Ever since General Motors announced that it paid back its $6.7 billion government loan, a number of people have pointed out that the company isn’t telling the full story. GM simply shifted the money it received through the TARP bailout and directed those funds back to the government. While there is truth to this matter of accounting, it doesn’t really matter.

First, the idea that the TARP bailout funds no longer need to be used for other purposes like balance sheet padding, capital expenditures, or operating expenses show that the company is in at least a slightly better position than it was when it received the loan. If the cash it has is better suited repaying a loan and reducing future interest expenses, then don’t leave it sitting in a bank account.

Second, there’s no reason TARP funds can’t be commingled. This is easily illustrated on a smaller scale, in your own bank account.

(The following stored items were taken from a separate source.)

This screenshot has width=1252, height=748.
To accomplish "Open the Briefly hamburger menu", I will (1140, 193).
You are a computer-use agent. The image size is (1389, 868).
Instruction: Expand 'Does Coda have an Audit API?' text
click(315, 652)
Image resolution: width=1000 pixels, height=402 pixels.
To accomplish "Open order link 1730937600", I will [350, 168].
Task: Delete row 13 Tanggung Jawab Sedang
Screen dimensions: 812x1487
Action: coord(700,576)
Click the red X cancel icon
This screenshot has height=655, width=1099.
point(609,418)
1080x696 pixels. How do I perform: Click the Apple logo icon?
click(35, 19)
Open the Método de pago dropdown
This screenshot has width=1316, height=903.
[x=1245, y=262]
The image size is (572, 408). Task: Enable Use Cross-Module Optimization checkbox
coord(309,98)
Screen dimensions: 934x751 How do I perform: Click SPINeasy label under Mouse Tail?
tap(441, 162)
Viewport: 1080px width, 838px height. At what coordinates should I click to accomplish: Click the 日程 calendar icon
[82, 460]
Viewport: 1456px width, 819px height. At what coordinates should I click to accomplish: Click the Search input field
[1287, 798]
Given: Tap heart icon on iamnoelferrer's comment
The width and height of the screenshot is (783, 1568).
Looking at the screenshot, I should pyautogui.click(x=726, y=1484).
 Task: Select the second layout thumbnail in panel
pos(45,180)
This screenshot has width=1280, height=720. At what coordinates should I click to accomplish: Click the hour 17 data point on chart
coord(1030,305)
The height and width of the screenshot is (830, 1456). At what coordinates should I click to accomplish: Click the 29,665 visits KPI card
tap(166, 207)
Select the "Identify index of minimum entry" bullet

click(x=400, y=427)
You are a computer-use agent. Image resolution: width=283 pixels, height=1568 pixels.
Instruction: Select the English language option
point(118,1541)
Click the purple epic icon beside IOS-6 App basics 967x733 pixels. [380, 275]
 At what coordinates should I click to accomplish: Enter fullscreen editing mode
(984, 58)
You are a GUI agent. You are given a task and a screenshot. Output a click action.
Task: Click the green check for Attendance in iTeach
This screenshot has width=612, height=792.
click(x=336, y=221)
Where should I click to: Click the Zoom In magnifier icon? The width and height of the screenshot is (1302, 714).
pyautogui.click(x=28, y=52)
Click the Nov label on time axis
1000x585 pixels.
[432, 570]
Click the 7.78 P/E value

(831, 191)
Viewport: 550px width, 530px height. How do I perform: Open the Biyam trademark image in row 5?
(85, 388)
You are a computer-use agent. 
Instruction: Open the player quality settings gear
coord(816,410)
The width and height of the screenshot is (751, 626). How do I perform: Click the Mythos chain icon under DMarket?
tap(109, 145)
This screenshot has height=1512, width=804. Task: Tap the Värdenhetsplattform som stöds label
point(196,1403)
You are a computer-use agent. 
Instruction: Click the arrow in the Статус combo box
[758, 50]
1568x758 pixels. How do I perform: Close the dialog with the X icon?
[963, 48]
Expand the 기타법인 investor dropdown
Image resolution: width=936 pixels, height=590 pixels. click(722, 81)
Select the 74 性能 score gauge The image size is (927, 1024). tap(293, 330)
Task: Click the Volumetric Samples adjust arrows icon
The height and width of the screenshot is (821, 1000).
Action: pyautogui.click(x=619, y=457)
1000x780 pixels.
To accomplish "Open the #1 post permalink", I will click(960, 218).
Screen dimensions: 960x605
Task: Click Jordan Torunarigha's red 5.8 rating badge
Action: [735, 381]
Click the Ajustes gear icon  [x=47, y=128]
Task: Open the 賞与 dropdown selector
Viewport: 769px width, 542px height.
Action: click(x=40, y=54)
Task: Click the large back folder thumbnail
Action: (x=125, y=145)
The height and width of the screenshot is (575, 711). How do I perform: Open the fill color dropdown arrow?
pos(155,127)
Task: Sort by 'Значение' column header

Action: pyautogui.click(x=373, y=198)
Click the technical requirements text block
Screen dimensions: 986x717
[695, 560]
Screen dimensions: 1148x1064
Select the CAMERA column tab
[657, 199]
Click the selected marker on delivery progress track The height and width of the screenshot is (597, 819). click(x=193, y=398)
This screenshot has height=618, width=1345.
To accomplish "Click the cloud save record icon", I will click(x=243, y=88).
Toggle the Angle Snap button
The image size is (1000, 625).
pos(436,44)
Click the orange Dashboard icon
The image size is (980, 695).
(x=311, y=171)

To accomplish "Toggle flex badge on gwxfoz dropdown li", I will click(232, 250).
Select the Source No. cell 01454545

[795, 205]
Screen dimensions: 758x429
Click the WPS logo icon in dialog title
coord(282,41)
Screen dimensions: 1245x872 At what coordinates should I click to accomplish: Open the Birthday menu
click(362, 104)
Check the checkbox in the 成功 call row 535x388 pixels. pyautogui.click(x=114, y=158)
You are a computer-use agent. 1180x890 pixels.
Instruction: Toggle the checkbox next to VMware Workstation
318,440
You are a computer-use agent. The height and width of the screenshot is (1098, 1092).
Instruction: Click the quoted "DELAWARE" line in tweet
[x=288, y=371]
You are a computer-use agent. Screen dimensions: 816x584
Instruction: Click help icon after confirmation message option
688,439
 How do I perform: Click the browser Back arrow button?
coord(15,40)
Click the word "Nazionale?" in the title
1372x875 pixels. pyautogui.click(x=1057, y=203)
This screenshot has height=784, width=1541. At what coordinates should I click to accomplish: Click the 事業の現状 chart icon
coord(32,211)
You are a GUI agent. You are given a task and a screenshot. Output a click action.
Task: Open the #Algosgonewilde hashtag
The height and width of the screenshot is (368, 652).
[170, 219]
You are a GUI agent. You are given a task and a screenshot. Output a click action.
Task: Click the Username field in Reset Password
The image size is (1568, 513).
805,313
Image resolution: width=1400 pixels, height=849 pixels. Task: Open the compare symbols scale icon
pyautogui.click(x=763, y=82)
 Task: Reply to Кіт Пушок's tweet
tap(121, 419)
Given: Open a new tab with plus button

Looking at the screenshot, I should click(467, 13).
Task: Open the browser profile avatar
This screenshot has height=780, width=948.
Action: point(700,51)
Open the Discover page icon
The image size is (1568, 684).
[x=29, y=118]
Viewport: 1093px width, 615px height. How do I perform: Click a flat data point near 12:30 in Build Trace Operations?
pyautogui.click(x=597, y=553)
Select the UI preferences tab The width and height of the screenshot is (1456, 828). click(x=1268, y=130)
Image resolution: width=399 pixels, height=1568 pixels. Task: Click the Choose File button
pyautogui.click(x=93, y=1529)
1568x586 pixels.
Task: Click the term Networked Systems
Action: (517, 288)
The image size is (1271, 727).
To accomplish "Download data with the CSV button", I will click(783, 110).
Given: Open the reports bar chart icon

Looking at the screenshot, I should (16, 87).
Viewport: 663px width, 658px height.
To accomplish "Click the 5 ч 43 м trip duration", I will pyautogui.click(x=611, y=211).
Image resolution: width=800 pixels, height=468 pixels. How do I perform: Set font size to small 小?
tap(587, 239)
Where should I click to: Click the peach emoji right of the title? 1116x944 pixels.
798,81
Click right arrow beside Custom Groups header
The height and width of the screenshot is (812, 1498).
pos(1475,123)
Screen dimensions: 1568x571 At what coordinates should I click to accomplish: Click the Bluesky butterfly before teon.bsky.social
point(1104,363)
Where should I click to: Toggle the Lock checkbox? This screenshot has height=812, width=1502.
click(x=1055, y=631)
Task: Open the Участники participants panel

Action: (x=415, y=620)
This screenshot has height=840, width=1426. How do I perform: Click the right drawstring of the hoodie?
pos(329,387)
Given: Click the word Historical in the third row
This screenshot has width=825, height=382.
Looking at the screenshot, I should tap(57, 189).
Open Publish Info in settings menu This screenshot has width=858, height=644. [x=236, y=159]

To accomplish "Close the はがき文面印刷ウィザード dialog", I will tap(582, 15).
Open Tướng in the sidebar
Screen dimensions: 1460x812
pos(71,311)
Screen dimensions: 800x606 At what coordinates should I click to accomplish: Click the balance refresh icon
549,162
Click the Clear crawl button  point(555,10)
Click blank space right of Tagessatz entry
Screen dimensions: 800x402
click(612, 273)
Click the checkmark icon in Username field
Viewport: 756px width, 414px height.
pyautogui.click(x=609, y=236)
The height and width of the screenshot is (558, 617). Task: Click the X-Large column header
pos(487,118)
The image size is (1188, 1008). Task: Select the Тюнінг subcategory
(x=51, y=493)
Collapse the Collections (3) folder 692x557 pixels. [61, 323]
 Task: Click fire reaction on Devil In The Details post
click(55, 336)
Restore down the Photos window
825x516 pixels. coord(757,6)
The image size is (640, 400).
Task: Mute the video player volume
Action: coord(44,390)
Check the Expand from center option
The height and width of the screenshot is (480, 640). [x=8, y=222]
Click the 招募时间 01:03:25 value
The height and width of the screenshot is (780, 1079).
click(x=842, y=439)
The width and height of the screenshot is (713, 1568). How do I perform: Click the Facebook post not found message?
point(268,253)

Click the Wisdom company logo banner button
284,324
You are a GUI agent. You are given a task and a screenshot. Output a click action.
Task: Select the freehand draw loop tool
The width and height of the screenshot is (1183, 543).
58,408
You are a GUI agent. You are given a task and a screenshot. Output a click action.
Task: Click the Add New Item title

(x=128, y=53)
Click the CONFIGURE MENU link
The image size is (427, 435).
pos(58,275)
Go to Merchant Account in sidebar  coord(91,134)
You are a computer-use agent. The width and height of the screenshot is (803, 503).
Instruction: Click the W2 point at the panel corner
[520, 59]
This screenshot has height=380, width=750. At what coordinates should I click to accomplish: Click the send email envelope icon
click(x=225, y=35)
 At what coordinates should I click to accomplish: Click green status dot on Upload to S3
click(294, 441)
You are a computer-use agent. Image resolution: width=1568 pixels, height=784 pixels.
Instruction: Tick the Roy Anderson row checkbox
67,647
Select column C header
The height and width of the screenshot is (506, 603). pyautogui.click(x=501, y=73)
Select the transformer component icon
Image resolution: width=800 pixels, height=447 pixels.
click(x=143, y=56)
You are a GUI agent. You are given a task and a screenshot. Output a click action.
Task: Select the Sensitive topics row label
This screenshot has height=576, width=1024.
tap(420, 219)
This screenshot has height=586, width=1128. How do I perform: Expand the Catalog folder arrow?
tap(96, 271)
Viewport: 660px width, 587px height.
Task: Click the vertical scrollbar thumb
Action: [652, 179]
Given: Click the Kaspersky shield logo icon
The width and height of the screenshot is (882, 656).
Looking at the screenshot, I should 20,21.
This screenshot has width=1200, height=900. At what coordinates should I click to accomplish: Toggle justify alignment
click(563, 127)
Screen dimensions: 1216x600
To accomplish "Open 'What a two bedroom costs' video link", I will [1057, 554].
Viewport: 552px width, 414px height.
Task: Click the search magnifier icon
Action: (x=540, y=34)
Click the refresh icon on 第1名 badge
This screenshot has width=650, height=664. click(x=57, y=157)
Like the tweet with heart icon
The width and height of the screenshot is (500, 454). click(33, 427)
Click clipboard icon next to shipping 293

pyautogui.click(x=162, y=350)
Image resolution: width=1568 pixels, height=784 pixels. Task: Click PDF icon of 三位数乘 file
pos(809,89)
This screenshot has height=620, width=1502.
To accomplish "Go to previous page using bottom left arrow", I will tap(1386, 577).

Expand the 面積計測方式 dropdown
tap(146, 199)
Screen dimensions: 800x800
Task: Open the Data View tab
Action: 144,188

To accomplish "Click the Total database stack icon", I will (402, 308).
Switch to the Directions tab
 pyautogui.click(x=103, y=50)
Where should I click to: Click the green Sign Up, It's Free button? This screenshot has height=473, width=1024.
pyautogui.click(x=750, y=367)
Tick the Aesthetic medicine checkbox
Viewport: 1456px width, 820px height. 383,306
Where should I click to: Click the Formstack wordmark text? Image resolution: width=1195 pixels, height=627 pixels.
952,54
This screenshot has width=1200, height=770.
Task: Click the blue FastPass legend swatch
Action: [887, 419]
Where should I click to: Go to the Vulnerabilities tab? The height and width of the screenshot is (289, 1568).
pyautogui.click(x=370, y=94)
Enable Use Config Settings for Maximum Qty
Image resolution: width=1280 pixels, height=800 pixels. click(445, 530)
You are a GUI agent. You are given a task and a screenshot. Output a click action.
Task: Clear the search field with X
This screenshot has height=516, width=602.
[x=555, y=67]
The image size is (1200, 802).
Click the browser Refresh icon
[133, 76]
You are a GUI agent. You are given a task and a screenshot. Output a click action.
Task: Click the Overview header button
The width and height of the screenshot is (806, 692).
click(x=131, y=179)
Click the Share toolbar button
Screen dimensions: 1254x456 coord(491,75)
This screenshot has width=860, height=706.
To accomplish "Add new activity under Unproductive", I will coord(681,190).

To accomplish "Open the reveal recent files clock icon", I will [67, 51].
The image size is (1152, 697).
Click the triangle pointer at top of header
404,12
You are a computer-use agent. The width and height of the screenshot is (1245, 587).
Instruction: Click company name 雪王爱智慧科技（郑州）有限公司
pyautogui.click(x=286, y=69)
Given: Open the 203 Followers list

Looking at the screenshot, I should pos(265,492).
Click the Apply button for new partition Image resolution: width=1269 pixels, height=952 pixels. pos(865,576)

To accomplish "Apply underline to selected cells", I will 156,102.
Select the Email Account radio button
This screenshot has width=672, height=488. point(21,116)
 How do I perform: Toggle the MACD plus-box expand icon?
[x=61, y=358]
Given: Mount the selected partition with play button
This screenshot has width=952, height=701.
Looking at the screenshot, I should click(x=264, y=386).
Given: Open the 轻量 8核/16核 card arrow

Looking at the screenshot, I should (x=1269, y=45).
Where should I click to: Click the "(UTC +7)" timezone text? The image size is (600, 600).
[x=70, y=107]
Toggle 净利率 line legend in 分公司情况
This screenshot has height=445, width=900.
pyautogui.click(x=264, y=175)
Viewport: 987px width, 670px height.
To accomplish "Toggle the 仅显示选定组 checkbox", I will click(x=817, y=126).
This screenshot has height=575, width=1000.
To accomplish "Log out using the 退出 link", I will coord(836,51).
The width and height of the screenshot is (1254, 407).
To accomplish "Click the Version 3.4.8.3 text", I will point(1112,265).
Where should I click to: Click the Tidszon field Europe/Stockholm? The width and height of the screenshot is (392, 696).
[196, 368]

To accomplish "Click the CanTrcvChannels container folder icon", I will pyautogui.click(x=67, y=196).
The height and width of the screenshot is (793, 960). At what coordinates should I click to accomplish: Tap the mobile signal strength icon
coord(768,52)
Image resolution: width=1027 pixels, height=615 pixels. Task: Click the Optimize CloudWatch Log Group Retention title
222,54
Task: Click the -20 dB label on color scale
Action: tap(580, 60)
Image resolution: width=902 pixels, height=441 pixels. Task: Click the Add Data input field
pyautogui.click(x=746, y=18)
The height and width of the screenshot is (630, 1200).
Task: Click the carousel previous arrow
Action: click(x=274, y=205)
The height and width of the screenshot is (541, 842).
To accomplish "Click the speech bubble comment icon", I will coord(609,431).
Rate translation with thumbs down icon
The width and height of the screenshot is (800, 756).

On Monday, you receive a gift of $100 from your friend and deposit it into your account. On Wednesday, you get paid for some work you performed and deposit $100 into your account. On Friday, you have $200 in your account and you can finally buy a $100 cell phone without danger of brining your bank account down to zero. Did you buy the phone with gift money or your income? It doesn’t really matter. Both sources helped you reach the point where the purchase was possible.

Now add a loan into the mix. On Tuesday of that same week, before you got paid for your work, you borrowed $100 from a friend. Rather than buying a phone on Friday, you repaid that friend $100 plus interest. Did you use the gift or income to pay back the loan? Once again, it doesn’t really matter. Once the funds are commingled, a dollar is a dollar.

It’s right to criticize GM. The company was too big and didn’t adapt to changing consumer needs. They should have been allowed to fail, and would have if it weren’t for the belief a GM failure would have significant repercussions throughout the global economy, already in a weakened state.

It does look bad if a company appears to use TARP funds to pay off a government loan, particularly when the CEO boasts about it publicly, but it’s not a major issue. GM is in a better position now, and although this loan is only a small portion of the funds received from the government, this is at least a move in the right direction.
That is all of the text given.